Easton's Bible Dictionary
The price or payment made for our redemption, as when it is said that the Son of man "gave his life a ransom for many" (Matthew 20:28; Comp. Acts 20:28; Romans 3:23, 24; 1 Corinthians 6:19, 20; Galatians 3:13; 4:4, 5: Ephesians 1:7; Colossians 1:14; 1 Timothy 2:6; Titus 2:14; 1 Peter 1:18, 19. In all these passages the same idea is expressed). This word is derived from the Fr. rancon; Lat. redemptio. The debt is represented not as cancelled but as fully paid. The slave or captive is not liberated by a mere gratuitous favour, but a ransom price has been paid, in consideration of which he is set free. The original owner receives back his alienated and lost possession because he has bought it back "with a price." This price or ransom (Gr. lutron) is always said to be Christ, his blood, his death. He secures our redemption by the payment of a ransom. (see REDEMPTION.)

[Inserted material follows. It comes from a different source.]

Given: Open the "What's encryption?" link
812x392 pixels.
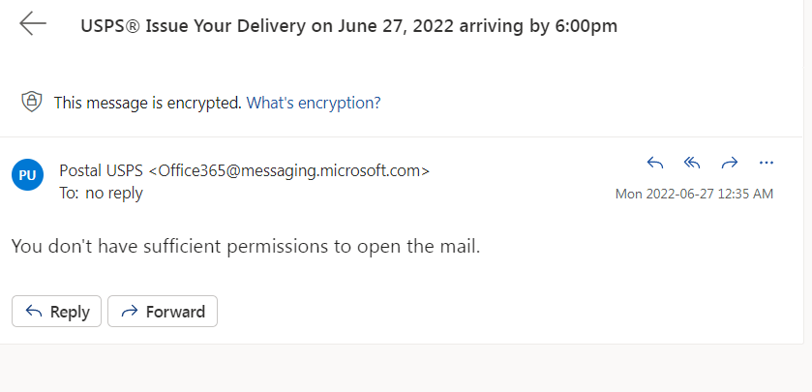Looking at the screenshot, I should click(x=314, y=103).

Noah Webster's New International Dictionary of the English Language
1. (n.) The release of a captive, or of captured property, by payment of a consideration; redemption; as, prisoners hopeless of ransom.
2. (n.) The money or price paid for the redemption of a prisoner, or for goods captured by an enemy; payment for freedom from restraint, penalty, or forfeit.

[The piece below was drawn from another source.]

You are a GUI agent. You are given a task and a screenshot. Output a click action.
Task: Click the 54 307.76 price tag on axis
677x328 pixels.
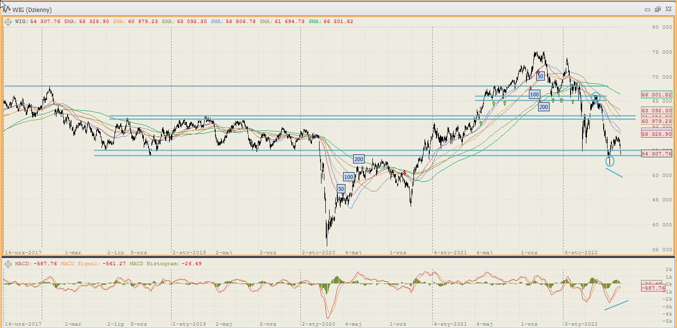click(656, 153)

3. (n.) A sum paid for the pardon of some great offense and the discharge of the offender; also, a fine paid in lieu of corporal punishment.
4. (n.) To redeem from captivity, servitude, punishment, or forfeit, by paying a price; to buy out of servitude or penalty; to rescue; to deliver; as, to ransom prisoners from an enemy.
5. (n.) To exact a ransom for, or a payment on.